先日、都内にある某私立大学経済学部でアジア経済などを教えているT准教授が神保町に書物を買いにこられたので、久しぶりに昼ごはんを食べながらお互いの近況などを語り合った。T先生とはほぼ同い年で、卒業した大学は違う(先生は有名私大の政経学部、私は地方国立大の経済学部)ものの、ゼミでは同じ官庁エコノミスト出身の先生に日本経済を学んだいわば兄弟ゼミの出身者同士で、知り合ってからは早いもので20年ほどが経過した。
 
T先生はもともとが日経新聞の記者だったこともあり、お会いすると決まって経済の議論になるが、今回は個人消費の話から転じて現代学生気質の話題になった。まず私が「ユニクロを例外とすれば個人消費が完全に冷え込んでおり、小売業界は全滅といった感じです。とくに百貨店がひどい。誰も何も買わなくなっていますが、学生さんの消費はどんな感じです?」と水を向けた。
 
T先生は、「今の学生さんは本当にお金を使わないですよ。節約が当たり前になっています。ほとんどがアルバイトをしていますが、そのお金は一般的な消費ではなく悉く携帯電話のお金に消えているようです」とのことであった。先生は続けて、「学生は携帯のニュースから情報を仕入れているので、大体の政治経済の動きは知っています。しかし本や雑誌を読んでいないので、本質的なところはあまり分かっていませんね」と嘆かれた。
 
今の学生さんの親の世代は40代後半から50代にあたる。とすれば、バブル崩壊後に会社が倒産したり、リストラに遭遇したりするなどで多かれ少なかれ苦労した世代に間違いない。お父さんが失業を余儀なくされたケースや自分の学費を捻出するためにお母さんがパートに出たということもあったかもしれない。

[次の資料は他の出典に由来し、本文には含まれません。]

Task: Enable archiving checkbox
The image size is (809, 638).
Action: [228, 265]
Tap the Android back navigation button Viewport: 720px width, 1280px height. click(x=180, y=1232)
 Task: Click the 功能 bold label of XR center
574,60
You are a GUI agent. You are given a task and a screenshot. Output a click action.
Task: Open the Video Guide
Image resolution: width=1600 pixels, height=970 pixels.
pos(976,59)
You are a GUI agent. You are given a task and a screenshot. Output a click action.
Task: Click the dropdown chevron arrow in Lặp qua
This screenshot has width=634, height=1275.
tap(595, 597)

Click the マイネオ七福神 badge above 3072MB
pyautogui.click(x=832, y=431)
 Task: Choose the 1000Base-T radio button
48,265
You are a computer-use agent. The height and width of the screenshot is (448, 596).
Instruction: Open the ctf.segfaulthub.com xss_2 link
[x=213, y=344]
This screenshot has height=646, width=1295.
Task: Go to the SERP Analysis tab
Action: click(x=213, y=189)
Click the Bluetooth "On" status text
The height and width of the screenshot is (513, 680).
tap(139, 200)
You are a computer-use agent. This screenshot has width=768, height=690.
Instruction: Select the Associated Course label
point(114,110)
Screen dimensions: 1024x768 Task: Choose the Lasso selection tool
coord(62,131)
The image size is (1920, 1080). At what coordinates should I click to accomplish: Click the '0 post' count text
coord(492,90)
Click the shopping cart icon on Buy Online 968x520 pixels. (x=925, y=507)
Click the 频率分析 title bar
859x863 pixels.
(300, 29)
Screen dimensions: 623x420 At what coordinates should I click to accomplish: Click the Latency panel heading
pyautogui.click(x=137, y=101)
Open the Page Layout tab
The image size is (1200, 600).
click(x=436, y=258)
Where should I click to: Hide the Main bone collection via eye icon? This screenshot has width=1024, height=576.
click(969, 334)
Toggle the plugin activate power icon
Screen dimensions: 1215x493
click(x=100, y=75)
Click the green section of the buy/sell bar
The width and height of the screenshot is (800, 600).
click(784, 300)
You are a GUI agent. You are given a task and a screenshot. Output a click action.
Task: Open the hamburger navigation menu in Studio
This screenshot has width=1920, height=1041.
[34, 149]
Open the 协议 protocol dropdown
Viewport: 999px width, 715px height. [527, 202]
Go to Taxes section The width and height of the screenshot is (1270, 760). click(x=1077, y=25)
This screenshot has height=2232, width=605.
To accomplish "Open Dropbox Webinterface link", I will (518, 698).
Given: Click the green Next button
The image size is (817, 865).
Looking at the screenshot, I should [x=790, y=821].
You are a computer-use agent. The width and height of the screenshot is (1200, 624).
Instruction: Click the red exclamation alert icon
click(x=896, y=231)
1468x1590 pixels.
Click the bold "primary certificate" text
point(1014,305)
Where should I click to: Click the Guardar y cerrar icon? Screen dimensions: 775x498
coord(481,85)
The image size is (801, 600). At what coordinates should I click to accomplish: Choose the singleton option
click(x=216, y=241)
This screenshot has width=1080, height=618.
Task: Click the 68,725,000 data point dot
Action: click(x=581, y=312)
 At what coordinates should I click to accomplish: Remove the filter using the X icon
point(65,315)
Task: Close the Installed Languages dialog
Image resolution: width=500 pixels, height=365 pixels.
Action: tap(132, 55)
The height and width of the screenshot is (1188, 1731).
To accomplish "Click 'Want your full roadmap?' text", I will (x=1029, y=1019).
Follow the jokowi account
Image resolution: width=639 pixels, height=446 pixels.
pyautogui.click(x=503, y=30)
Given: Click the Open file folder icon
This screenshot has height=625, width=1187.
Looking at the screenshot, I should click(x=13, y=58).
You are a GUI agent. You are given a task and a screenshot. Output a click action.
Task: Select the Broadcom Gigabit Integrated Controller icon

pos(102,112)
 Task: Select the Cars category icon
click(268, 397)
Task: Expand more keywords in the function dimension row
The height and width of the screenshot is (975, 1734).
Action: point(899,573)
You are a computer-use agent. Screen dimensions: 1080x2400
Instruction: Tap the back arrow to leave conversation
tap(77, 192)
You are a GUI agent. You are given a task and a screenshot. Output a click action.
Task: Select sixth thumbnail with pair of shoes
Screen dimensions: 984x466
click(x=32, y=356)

そうしたことを目の当たりにして育ってきたから、今の学生さんには節約が当然のものとして身に染み付いているのだろう。
 
最後にゼミのコンパ(飲み会、今でもこう言うのだろうか)の話題に移ったが、それについてのT先生の話には驚きを禁じ得なかった。先生のゼミには16名の学生が所属しているが、コンパでお酒を飲むのはわずか1名という。思わず私が「先生、それでは飲み会ではなく食事会と変わらないじゃないですか」と言ったところ、T先生は「いや、まさにその通りです。大いに飲んで喧々諤々と議論した我々の頃とは全然違います。とても寂しい気がします」とのことであった。
 
大学周辺から雀荘が姿を消してから何年かが過ぎた。もしかしたら、かつて学生で賑わっていた古くからの居酒屋には閑古鳥が鳴いているのかもしれない。